ALBANY – The confluence of a days-long power outage in some communities and Columbus Day weekend means that many in the Capital Region who are seeking shelter in local hotels will likely be left shivering, in the dark, at home.

Hotels in and around the Capital Region are largely booked with leaf peepers and National Grid crews. Thus, the 46,000 National Grid and 130 NYSEG customers still without power as of late Friday afternoon who were hoping to book a room for a night or two until their electricity is restored after Wednesday’s thunderstorm are having to make a lot of calls to book a room.

“I’ve been told that 600 rooms were needed for work crews,” said Jill Delaney, president and CEO of Discover Albany. “That’s not typical, but they couldn’t double up because of COVID. Each crew person needs an individual space. But there are still some (hotels) taking bookings online.”

Delaney said she is sympathetic to those living in the hardest-hit areas, which National Grid reports to be in Albany, Schenectady and Rensselaer counties. Some of those customers, National Grid spokesman Patrick Stella said, might be without power until Sunday. Most, he said, will have power restored by Saturday night.

Deanna Smith, the assistant manager of the DoubleTree by Hilton Hotel in Schenectady, said her hotel is booked solid this weekend.

“We picked up about 20 people, one local couple came in, but we didn’t have much to offer,” she said. “We were quite slow, but we have a lot of travelers coming in.”

Four Points by Sheraton, a new hotel that opened Aug. 19 in Albany near the border with Bethlehem, one the areas where thousands are still without power, is full up too.

Even a trip up the Northway won’t guarantee a room.
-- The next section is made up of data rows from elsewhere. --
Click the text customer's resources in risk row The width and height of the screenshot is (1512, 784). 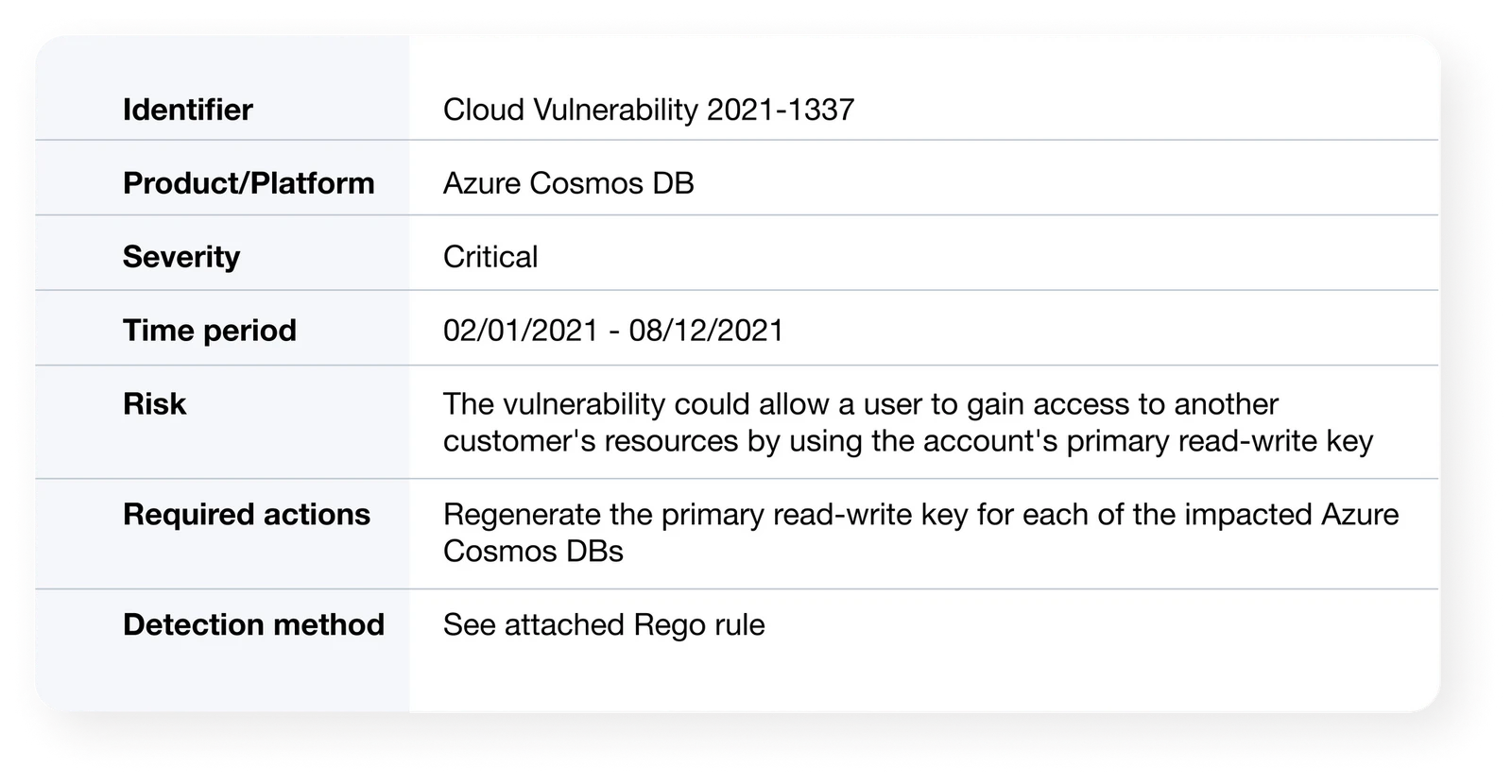point(591,441)
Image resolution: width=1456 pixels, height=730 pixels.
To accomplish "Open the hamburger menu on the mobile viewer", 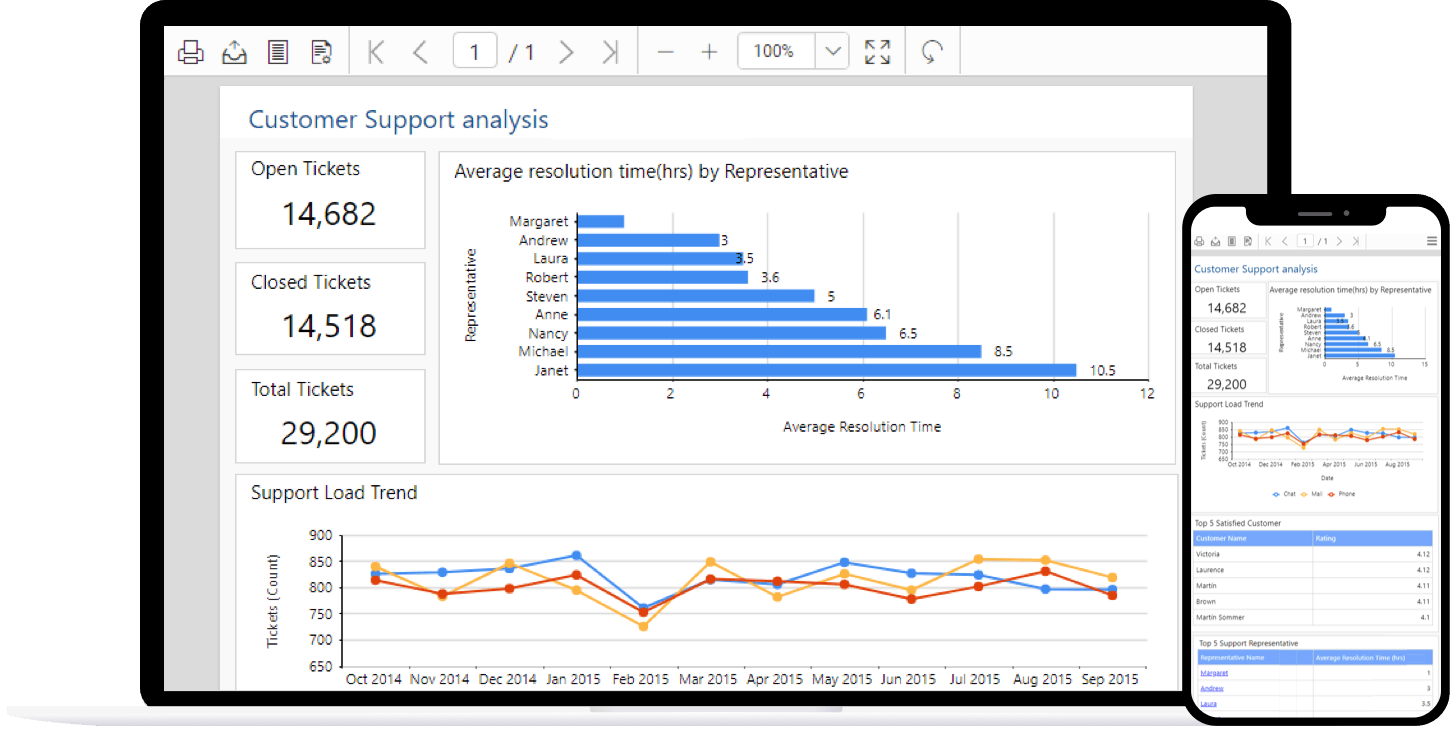I will 1432,241.
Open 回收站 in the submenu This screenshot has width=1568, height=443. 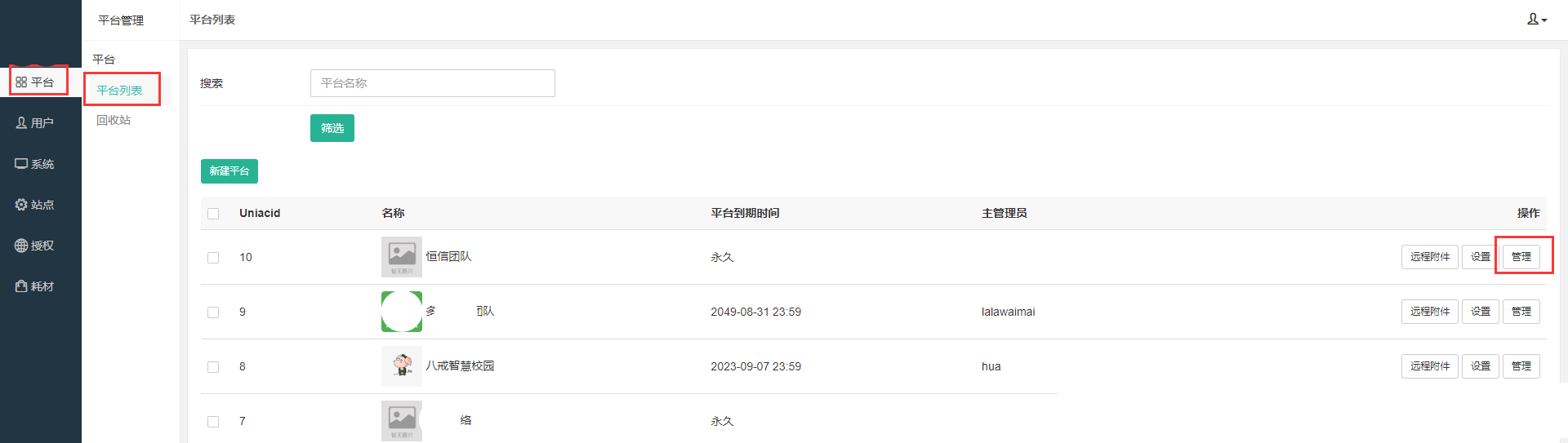click(114, 120)
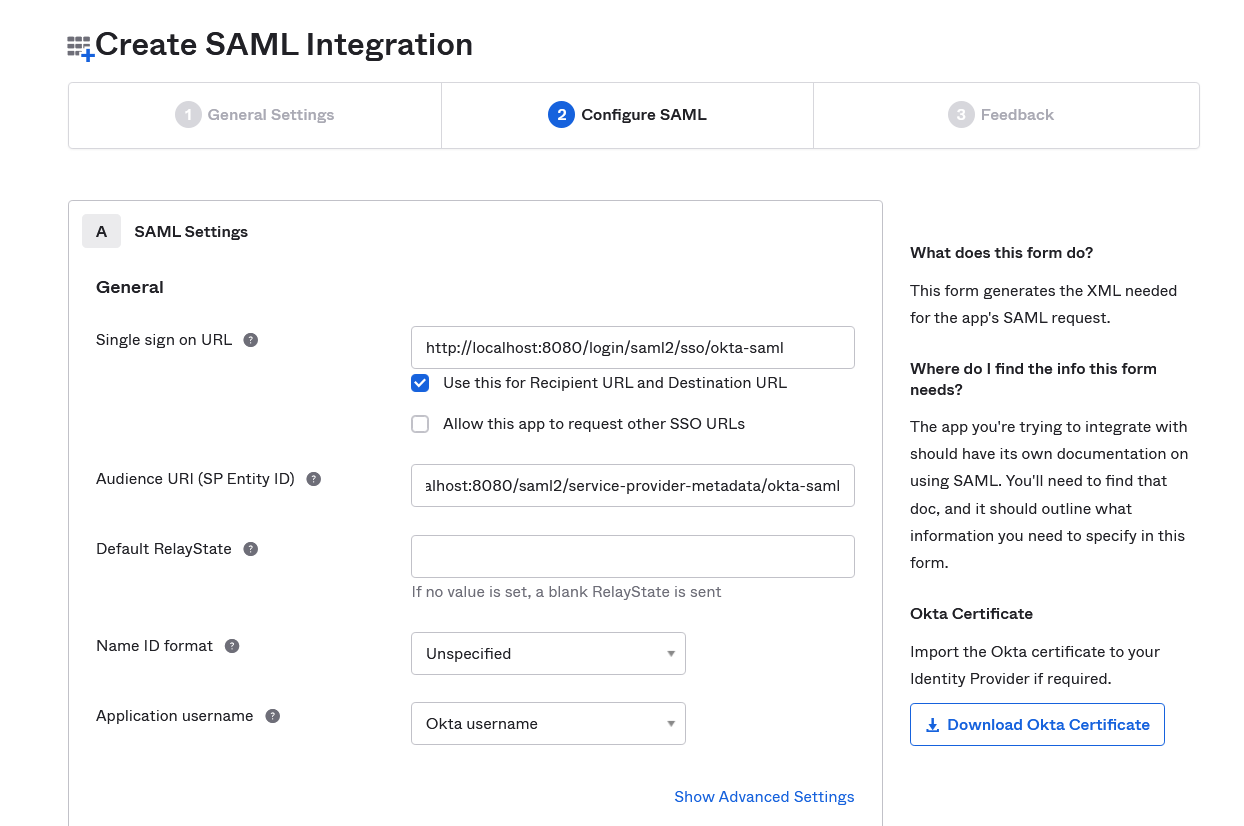Uncheck Use this for Recipient URL option

(x=419, y=382)
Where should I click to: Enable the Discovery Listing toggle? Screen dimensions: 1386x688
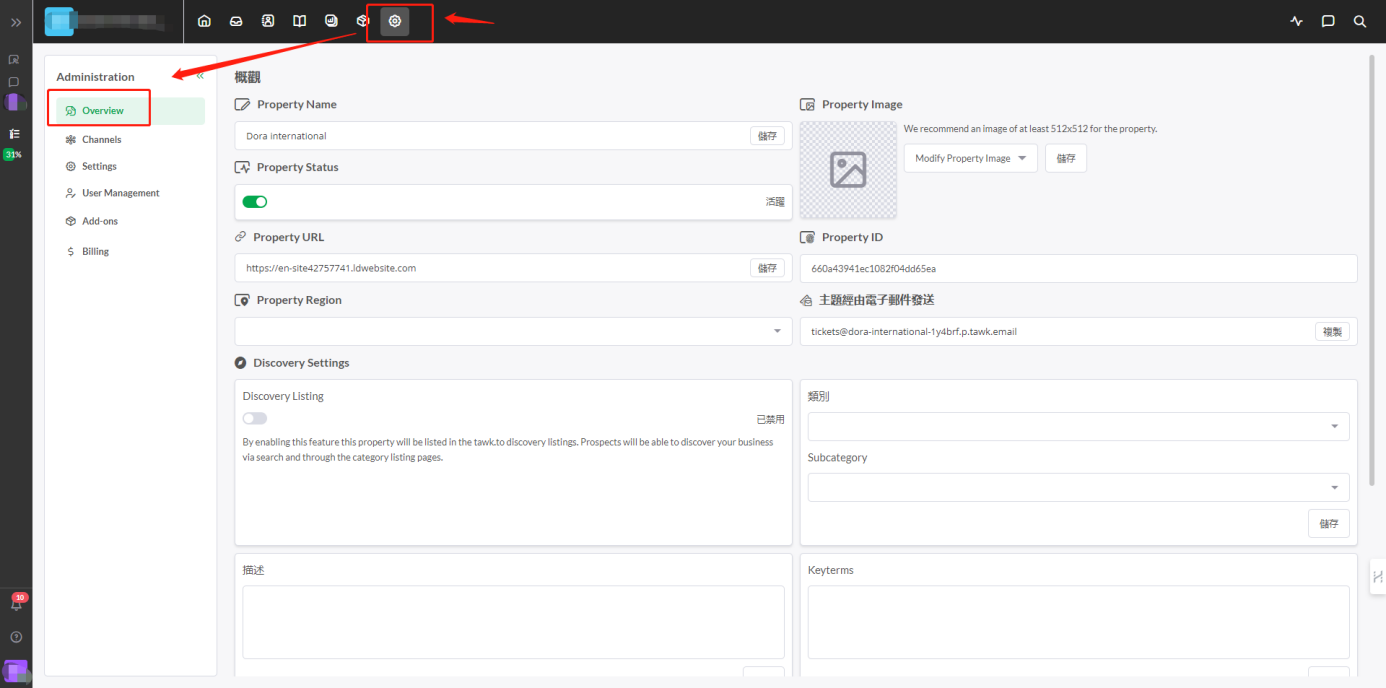tap(255, 419)
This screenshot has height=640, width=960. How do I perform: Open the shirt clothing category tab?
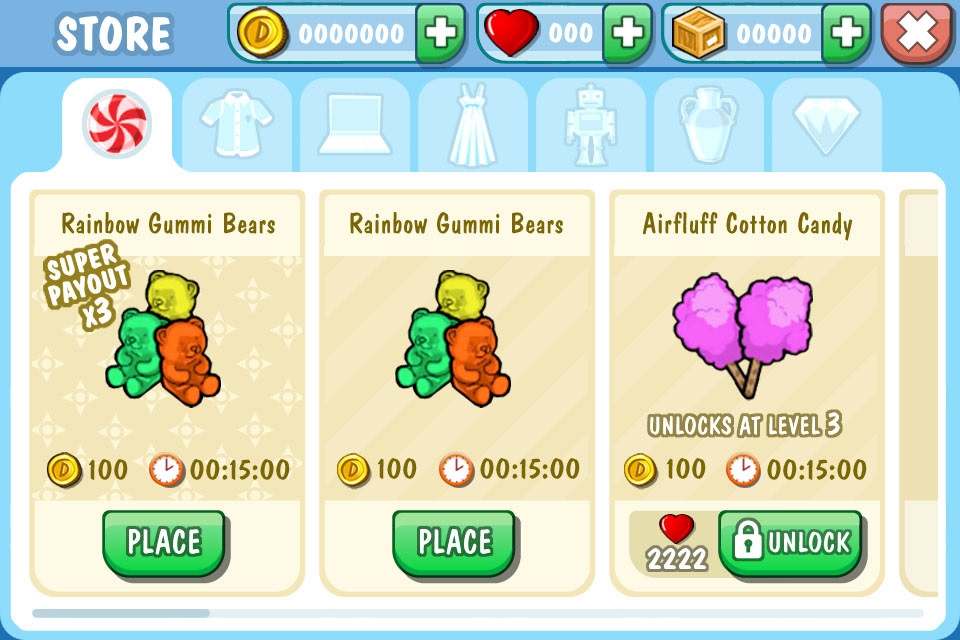point(237,124)
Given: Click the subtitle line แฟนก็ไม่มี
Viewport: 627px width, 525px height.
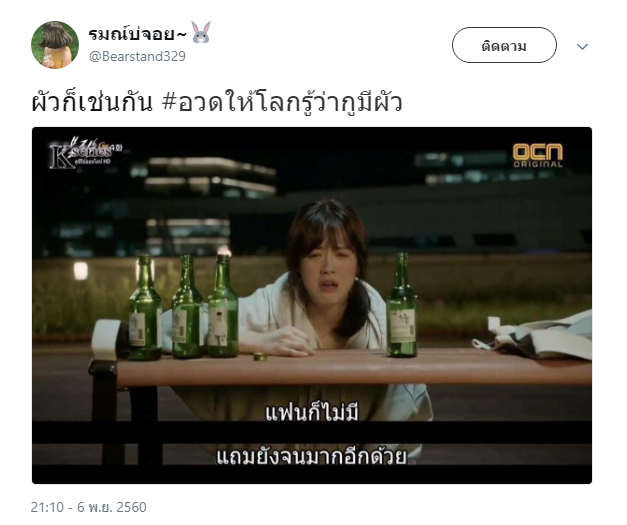Looking at the screenshot, I should (312, 413).
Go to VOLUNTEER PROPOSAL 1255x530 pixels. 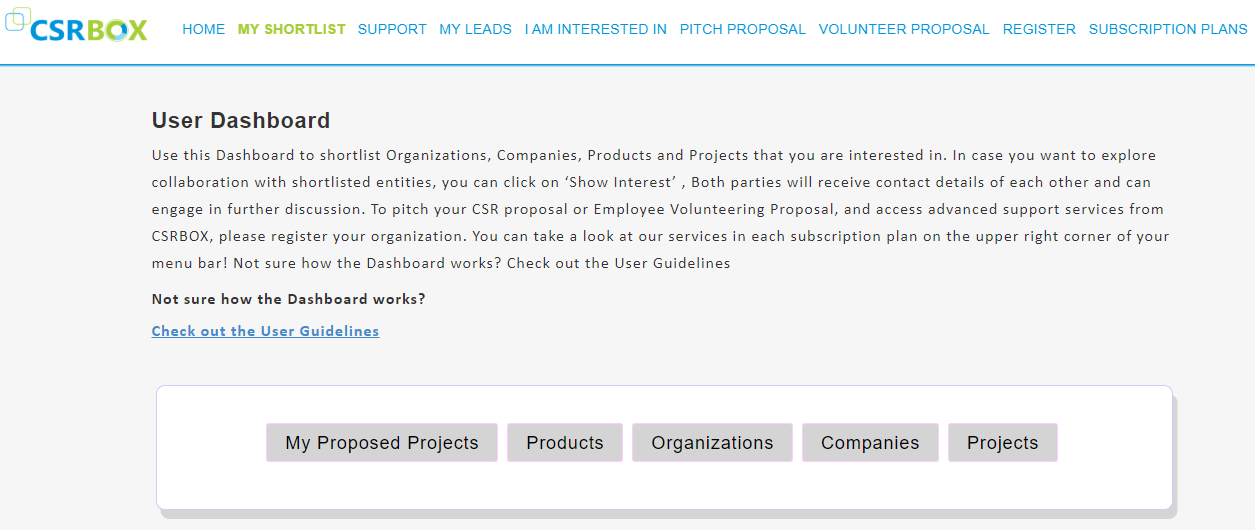point(904,29)
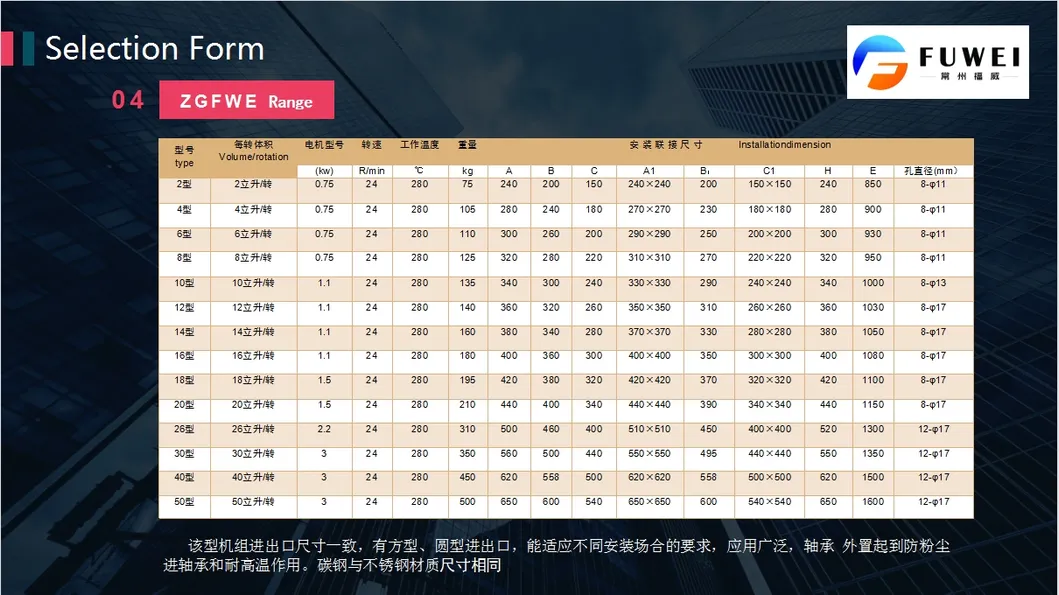The image size is (1059, 595).
Task: Select the 50型 row label
Action: [184, 502]
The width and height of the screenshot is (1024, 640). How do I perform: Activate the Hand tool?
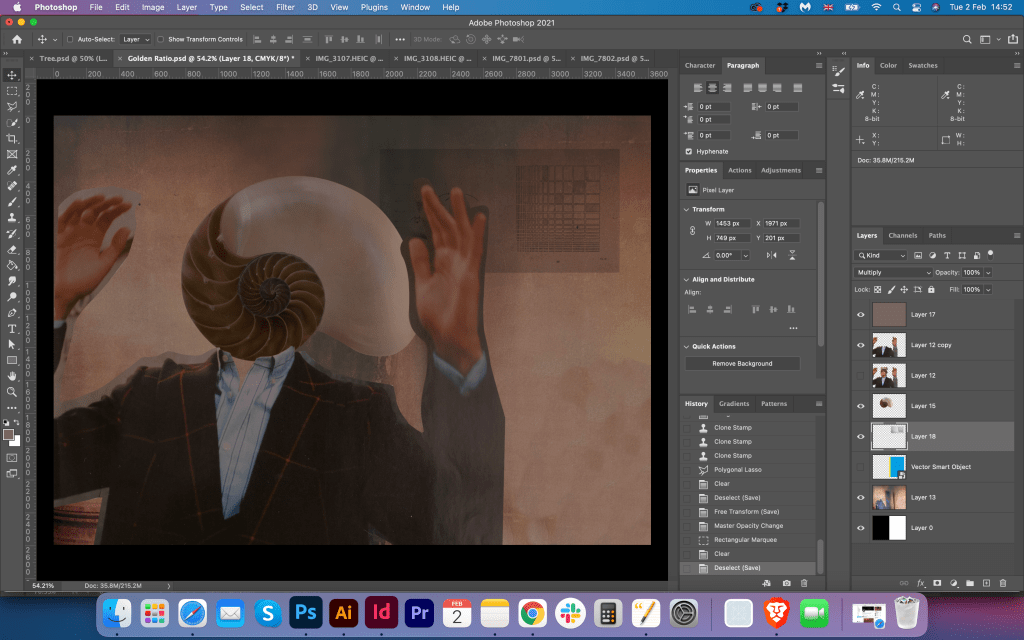coord(12,376)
Darryl Leggieri, president of Discover Saratoga Springs, said Spa City hotels are already booked with tourists.

“A lot of our hotels had strong demand from the leisure market,” Leggieri said. “A lot of people from the driving markets, a lot of people from New York City, wanting to come up and experience the beauty of our region. There are also a lot of National Grid teams coming in. Some of the hotels had to turn them away because they were already sold out.

Despite this weekend’s surge in bookings, the hotel industry has been hurting in the wake of the COVID-19 pandemic. The American Hotel and Lodging Association released a report in August that noted the “hotel industry remains on the brink of collapse” with two thirds of hotels remaining at or below 50 percent occupancy. But the combination of fall colors, a three-day weekend and many power outages after Wednesday’s severe storm blew has elevated the demand for rooms locally.

“There is definitely a boost to the hotels,” Delaney said. “But it’s not a great reason for hotel numbers to go up.”

Leggieri agreed, but said solid bookings are a flicker of good news for the Saratoga Springs hotels that were going into the winter season with little business. The hotel’s fall and winter mainstays, convention-goers, have evaporated as the Saratoga Springs City Center remains virtually shutdown.

“There is not a lot of activity, but there is still leisure demand,” Leggieri said. “We will take anything we can get right now.”

NYSEG’s customers were fully restored by Friday night.